El capítulo de la justicia restaurativa es de lo más “irénico”: compensar el daño que
ha recibido la víctima, reducir la condena del agresor a través de la
reconciliación para buscar la armonía y el perdón, apoyar a las víctimas,
reparar las relaciones destruidas por el delito y el pecado, denunciar el
comportamiento criminal como inaceptable y reafirmar los valores de la Iglesia
(no hay más que ver cómo lo hacen los obispos, con cuanta firmeza, sobre todo durante
la semana del Orgullo gay). Los prelados
han aprendido a vivir serenos y sosegados ante ese esperpento.

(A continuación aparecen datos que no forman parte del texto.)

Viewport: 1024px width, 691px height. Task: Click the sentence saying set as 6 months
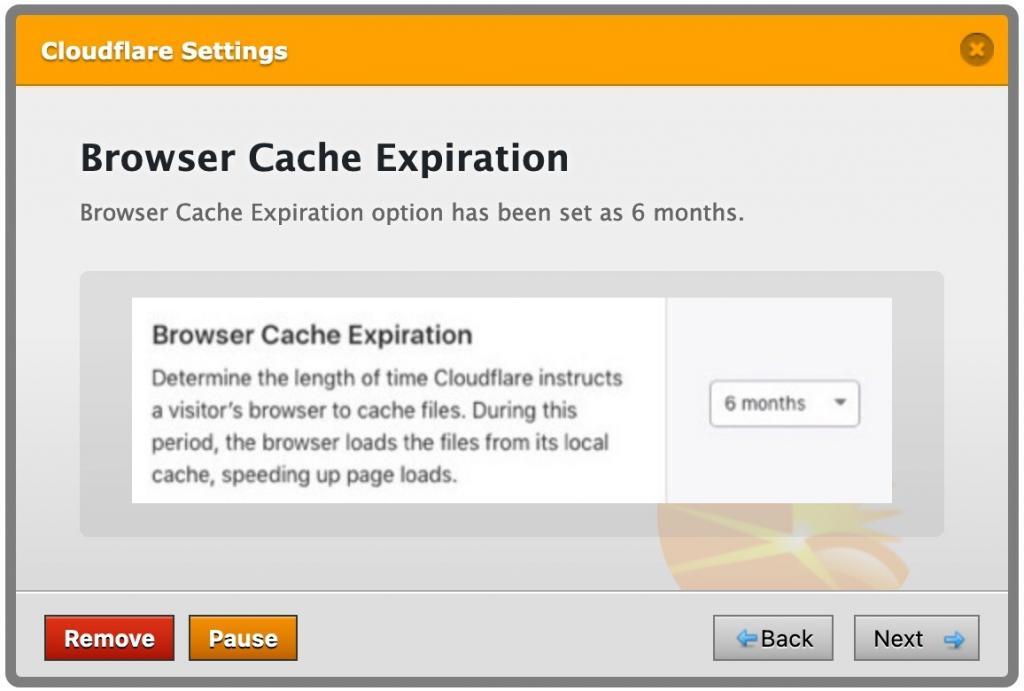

Sin embargo, el documento estrella no es el Protocolo marco, sino su conclusión: La Declaración responsable de rechazo al abuso sexual
a menores y adhesión a la prevención y actuación ante la diócesis de San Feliu
de Llobregat. En ella cada sacerdote, laico o diácono afirmará conocer los
protocolos diocesanos sobre los abusos, consentirá en obtener el Certificado negativo del Registro Central de delincuentes sexuales (válido sólo hasta la
fecha en que se emite), asumiendo
exclusivamente la responsabilidad en caso de cometer uno de estos repugnantes
delitos. Es decir, se pondrá la tirita antes de la herida, declarando
meridianamente que acepta sin más la presunción de culpabilidad, en razón de su
función eclesiástica. Porque evidentemente todos podemos ser un día culpables:
en especial si estamos encuadrados en el servicio de la Iglesia.

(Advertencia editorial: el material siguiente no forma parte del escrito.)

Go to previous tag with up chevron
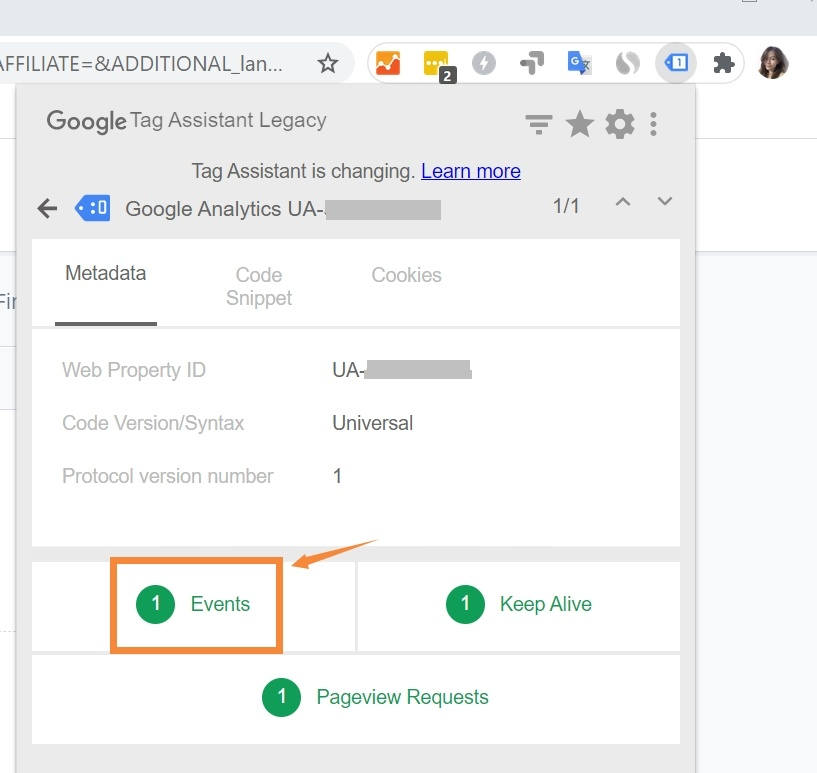Viewport: 817px width, 773px height. click(x=623, y=203)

Vamos, que D. Agustín se ha lucido. Ha
querido ir más allá que todos los protocolos de la Conferencia Episcopal. Ha puesto
su huevo, tal vez el único de su caduco pontificado. Ha querido rubricar una
gestión de gobierno en manos siempre de la clerical progresía, que no se ha
cansado de hacerle continuamente la cama, esperando que a lo mejor así alguien
le escriba. Tal vez, el poeta inglés T. S. Elliot podría recordarle a D.

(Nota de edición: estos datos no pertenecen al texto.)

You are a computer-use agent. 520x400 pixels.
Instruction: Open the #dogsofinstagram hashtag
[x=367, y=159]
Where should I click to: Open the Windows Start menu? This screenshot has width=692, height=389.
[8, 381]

Agustín Cortés el mismo inquietante cántico que escribió hace ya ochenta años en
Los Coros de la Piedra:
“¿Por
qué habrían los hombres de amar a la Iglesia?
¿Por qué habrían de
amar sus leyes?
Ella les habla de
Vida y de Muerte, y de todo lo que ellos querrían olvidar.
Ella es tierna cuando
ellos quieren ser duros, y dura cuando a ellos les gusta ser blandos.
Ella les habla de Mal
y Pecado, y otros hechos desagradables.
Ellos tratan
constantemente de escapar
de las tinieblas de
fuera y de dentro
a fuerza de soñar
sistemas tan perfectos
que nadie necesitará
ser bueno”.
Váyase en paz, D. Agustín. No es con protocolos como se evitan los pecados y las perversiones, sino con la gracia de Cristo y con la conversión personal. Con el anuncio valiente del Evangelio y la moral consecuente. Eso que hace tiempo que ustedes, los obispos, han dejado de hacer para evitar roces con el poder “legítimamente constituido”. Los sistemas, D. Agustín, siempre acaban siendo nidos de corrupción y encubrimiento. Es la historia de la humanidad irredenta. Porque hecha la ley, hecha la trampa. Y si no, ¡al tiempo!